Después de dar varias vueltas, pelados de frío, con las manos en los bolsillos del abrigo, medio pedos a causa de las copitas de champán y el vino que nos habíamos bebido en las respectivas cenas familiares, con el estómago estragado a causa de la mezcla del cochinillo, la lombarda, los polvorones, los orejones y los higos rellenos de nueces, decidimos meternos por fin en el primero que se nos pusiera por delante. Creo recordar que se trataba de La Nuit, o alguno de esa calaña. Nos hacíamos ilusiones. Por fin íbamos a entrar en un lugar convenientemente climatizado, a escuchar buena música y a tomar una copita de alcohol de marca. Pues bien, cuando nos dijeron el precio de la entrada, creo que fue Juan Antonio, o Maricarmen, el que preguntó inocentemente “¿los seis?”, ante lo cual, la taquillera, que mascaba chicle y tenía gafas con cristales de culo de botella, se descojonó literalmente de nosotros, y nos dijo “¿cómo que los seis?

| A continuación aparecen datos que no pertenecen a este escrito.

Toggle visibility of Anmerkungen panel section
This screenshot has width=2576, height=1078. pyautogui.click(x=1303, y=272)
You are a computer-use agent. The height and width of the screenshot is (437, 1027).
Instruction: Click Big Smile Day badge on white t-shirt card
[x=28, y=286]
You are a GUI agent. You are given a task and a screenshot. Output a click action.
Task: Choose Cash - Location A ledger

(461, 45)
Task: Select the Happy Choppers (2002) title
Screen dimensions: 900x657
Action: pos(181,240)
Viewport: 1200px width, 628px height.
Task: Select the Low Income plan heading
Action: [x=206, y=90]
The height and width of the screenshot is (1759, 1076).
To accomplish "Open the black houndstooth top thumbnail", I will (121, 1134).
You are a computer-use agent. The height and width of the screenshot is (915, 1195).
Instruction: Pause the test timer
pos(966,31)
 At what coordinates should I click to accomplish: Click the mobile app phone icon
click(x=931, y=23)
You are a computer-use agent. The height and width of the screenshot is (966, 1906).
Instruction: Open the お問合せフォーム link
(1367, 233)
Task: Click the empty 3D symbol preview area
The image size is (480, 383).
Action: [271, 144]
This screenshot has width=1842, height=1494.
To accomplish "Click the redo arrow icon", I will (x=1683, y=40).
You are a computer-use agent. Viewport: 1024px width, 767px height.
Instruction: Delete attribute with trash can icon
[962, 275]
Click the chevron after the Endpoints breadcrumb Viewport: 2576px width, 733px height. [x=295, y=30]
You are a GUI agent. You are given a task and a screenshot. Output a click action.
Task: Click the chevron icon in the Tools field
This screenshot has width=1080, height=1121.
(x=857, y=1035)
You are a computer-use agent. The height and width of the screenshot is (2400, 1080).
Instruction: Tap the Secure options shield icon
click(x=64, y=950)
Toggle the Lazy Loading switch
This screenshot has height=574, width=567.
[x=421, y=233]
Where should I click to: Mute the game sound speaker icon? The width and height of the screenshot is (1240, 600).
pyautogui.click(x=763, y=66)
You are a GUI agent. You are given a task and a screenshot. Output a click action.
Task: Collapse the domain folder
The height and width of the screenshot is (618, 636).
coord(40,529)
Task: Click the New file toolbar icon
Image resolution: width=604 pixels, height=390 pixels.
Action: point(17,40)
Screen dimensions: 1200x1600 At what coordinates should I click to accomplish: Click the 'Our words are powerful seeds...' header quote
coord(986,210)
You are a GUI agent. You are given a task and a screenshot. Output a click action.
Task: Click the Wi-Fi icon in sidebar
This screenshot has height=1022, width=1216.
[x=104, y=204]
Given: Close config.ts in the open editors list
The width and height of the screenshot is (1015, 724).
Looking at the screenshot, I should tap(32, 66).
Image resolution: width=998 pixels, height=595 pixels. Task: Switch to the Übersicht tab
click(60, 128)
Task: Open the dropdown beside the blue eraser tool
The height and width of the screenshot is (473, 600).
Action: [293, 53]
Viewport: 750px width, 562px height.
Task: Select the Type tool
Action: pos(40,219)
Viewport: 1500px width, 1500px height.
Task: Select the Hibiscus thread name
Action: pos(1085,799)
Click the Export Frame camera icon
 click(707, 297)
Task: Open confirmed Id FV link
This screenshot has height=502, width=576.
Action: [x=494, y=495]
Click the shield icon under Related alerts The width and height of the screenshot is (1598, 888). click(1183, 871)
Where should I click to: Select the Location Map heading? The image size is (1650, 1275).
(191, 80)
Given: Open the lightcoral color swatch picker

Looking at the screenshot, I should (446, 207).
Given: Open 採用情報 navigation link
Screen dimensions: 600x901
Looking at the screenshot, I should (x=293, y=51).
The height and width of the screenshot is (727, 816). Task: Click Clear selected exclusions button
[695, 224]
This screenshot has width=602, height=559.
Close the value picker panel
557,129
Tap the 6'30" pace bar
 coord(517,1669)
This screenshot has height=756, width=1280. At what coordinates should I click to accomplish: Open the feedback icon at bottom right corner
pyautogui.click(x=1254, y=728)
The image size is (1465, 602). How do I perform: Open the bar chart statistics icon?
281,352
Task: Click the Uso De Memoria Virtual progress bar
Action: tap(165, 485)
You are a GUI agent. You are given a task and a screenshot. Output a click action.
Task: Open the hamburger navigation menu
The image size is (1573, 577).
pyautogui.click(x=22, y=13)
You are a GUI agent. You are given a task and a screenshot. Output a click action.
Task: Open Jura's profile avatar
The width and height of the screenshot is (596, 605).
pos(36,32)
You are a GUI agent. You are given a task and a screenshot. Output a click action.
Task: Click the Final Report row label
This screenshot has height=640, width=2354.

Por barba, hombre por barba”. Cuando por hacer cierta gracia, yo insinué “¿por barba? Entonces las mujeres no pagan”, la taquillera dejó de reír, y sin ninguna consideración nos espetó “si no vais a entrar, venga, aligerando, que hay gente esperando”. Miramos a nuestra espalda, y era rigurosamente cierto. La cola, de más de cien metros, llegaba hasta la esquina. Otro aspecto que nos desanimó fue que la mayor parte de los miembros que integraban esa cola estaban maqueados hasta las pestañas, con sus abrigos recién estrenados, sus zapatos de charol, sus blusas de encaje y sus corbatas de seda. Nosotros nos manteníamos fieles a nuestra estética de after-normal que nos había caracterizado desde siempre, con vaqueros, aquellos horribles jerséis de lana con tirabuzones verticales que nos compraban nuestras madres, acto de tortura por el cual hoy en día, con la ley del menor en la mano, deberían cumplir varios meses de condena.

La cosa se ponía fea. Estábamos aburridos de dar vueltas, y tampoco estábamos dispuestos a gastarnos una fortuna para celebrar una noche que para nosotros ya estaba empezando a no significar nada. Pilar surgió entonces como salvadora, y nos propuso ir a su casa, a jugar a las cartas y a ver la televisión. Su propuesta actuó como un bálsamo sobre nuestras conciencias. Accedimos rápidamente, y en menos de media hora estábamos a cubierto, bebiendo una copita en la tranquilidad del hogar. No recuerdo si los padres de Pilar estaban durmiendo, o habían ido a pasar la noche a casa de los primos de la Elipa, pero el caso es que lo pasamos de muerte. Al año siguiente, ni siquiera nos planteamos salir a la calle. Para nosotros se había acabado esa dulce tradición de salir a pasar frío, a gastar pasta gansa y a coger una mierda que, cuando menos, te duraba un par de días, y te impedía disfrutar del concierto de Año Nuevo dirigido por Von Karajan en Viena (algo que también nos ha parecido siempre una horterada manifiesta, tengo que confesarlo), y de la tradicional comida de Año nuevo compuesta por los restos de la cena de la noche anterior.